A friend of mine who is a successful midlist author continually points out that Amazon wants ebook prices to fall to zero. That seems to be bearing out, although I’ve noticed that it reserves the really low prices for itself–below $2.99, the author/publisher is paying Amazon double for the privilege of selling cheap, whereas Amazon often cuts deals with chosen authors to sell $0.99 ebooks at the full 70% royalty, and thousands of books are sold where tens may have been at the higher price. Therefore the only way to be successful at that price point is to jump into bed with Amazon. The game is fixed.

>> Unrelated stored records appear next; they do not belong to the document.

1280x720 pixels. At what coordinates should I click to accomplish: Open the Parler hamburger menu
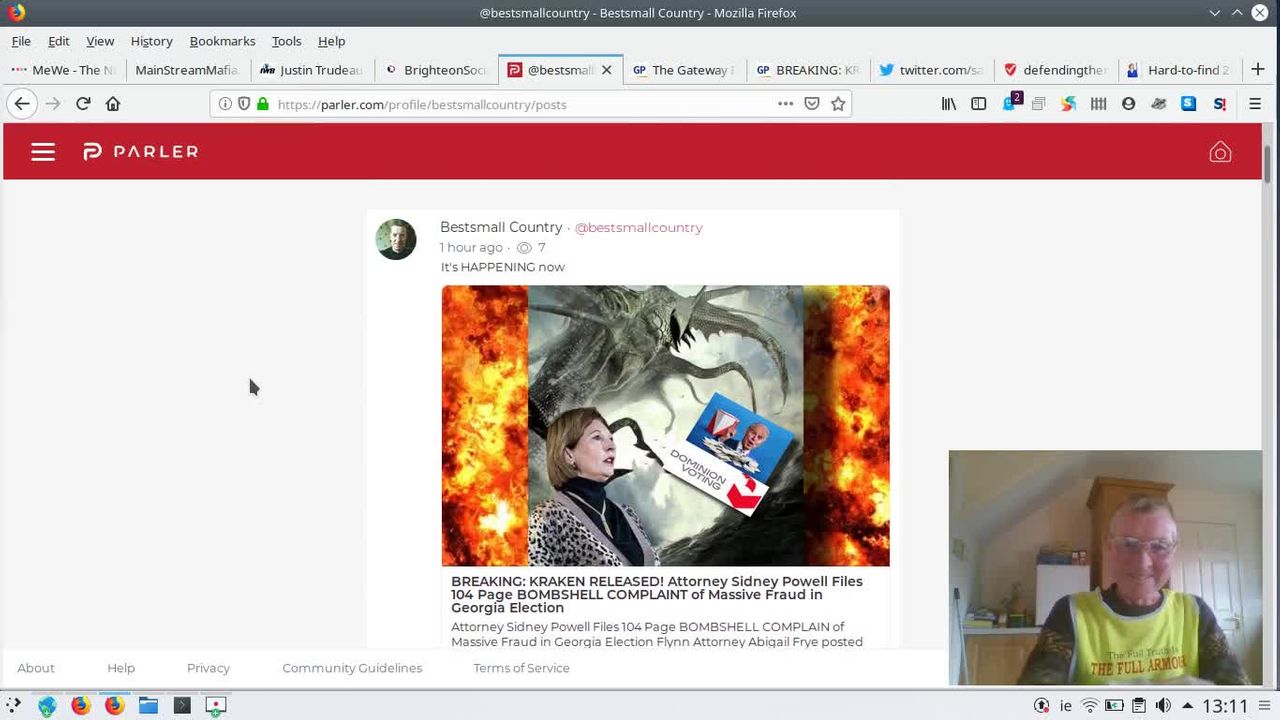43,152
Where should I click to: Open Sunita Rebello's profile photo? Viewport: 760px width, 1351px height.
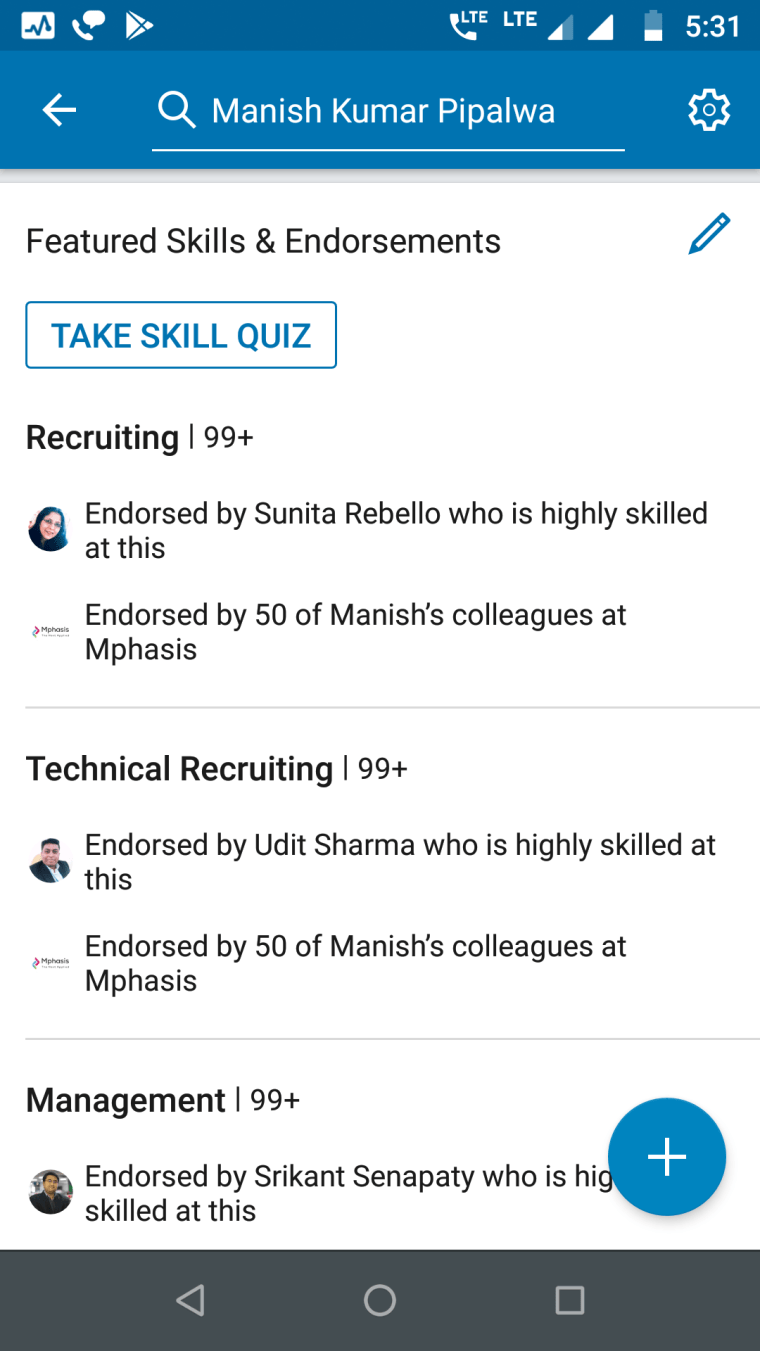[x=50, y=529]
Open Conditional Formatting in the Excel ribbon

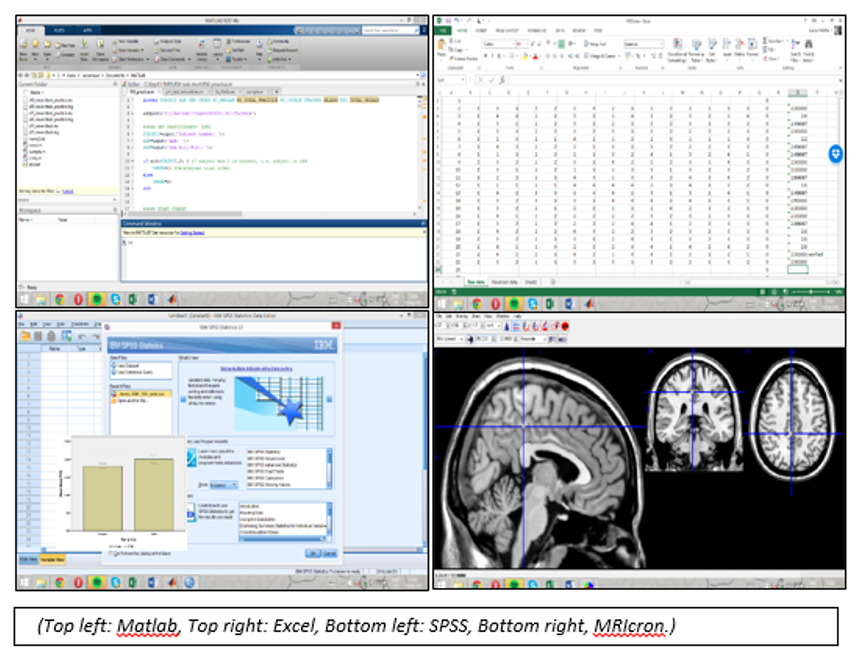[676, 48]
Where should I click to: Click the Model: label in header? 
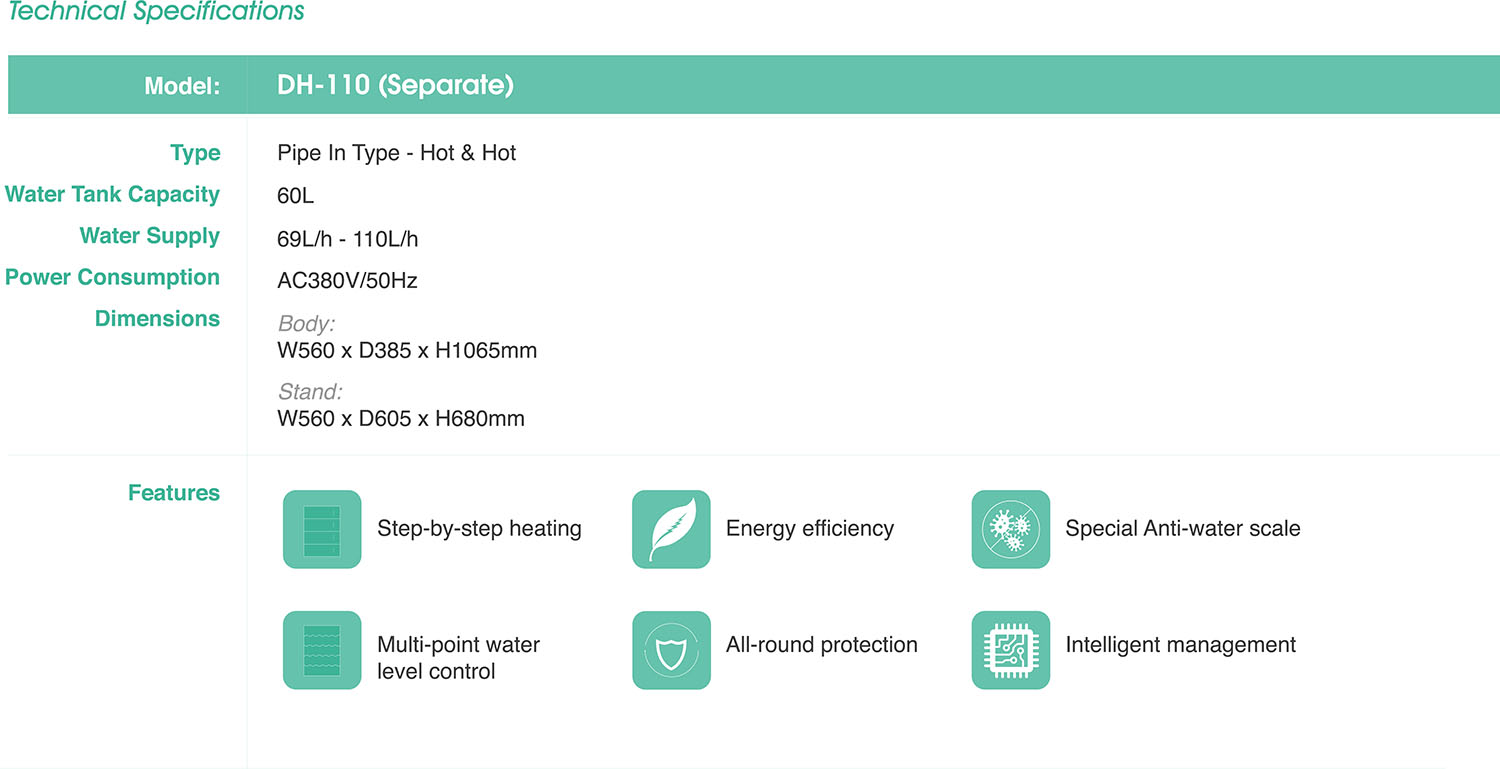[182, 86]
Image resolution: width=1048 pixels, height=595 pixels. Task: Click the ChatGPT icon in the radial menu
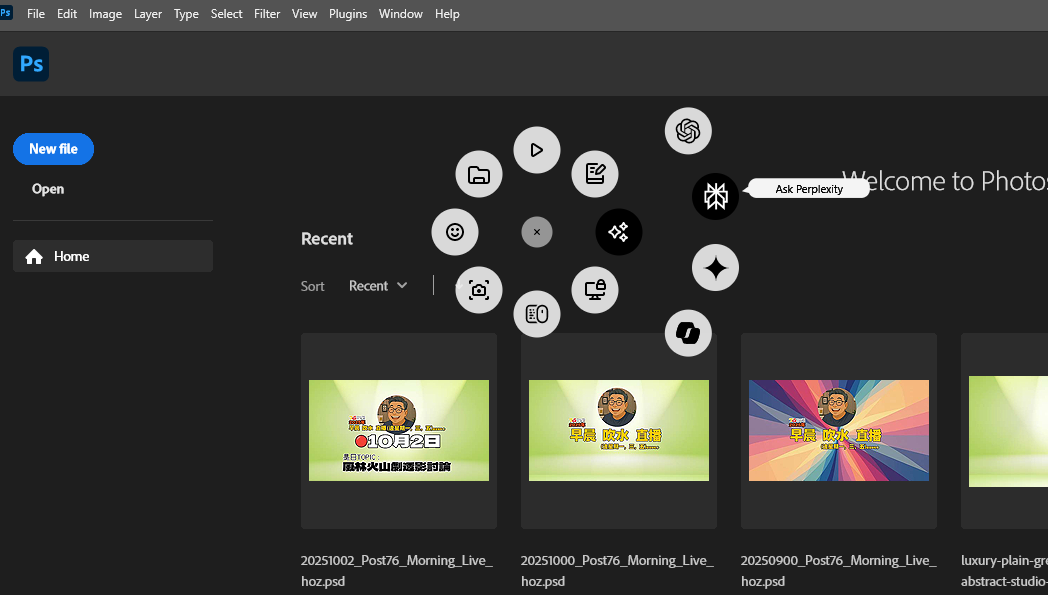688,131
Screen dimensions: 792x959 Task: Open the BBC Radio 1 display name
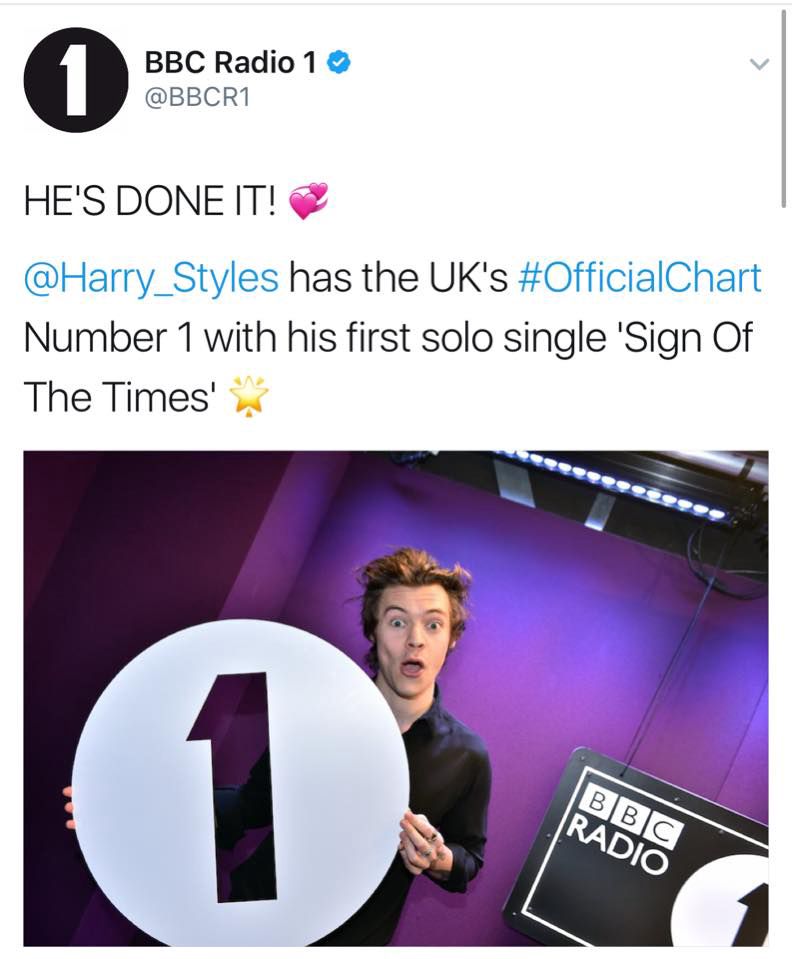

But that’s not the worst of it. You may actually argue that what I’ve described is just good, but aggressive, business practices. However, Amazon requires and enforces a “most favored nation” clause, that allows them to match or beat any other price out there. This effectively kills any possibility of an author or publisher making a reasonable profit anywhere but Amazon. They have the biggest marketshare, sure, but if the author or publisher wants to make money, they must sell through Amazon, and they may not offer a better price anywhere else. If Amazon was in the business of playing fair, any author or publisher could offer their content anywhere at any price. But it’s not. Amazon is in the business of squashing all other competition, or at least hobbling it. And what’s worse, the federal government seems content to allow them to do that, to the point of punishing those who wish to even the playing field. (Granted, the Big 5 and Apple did it wrong–illegally in fact–but it isn’t their responsibility to keep Amazon in check, it is the very federal government who is backing Amazon.)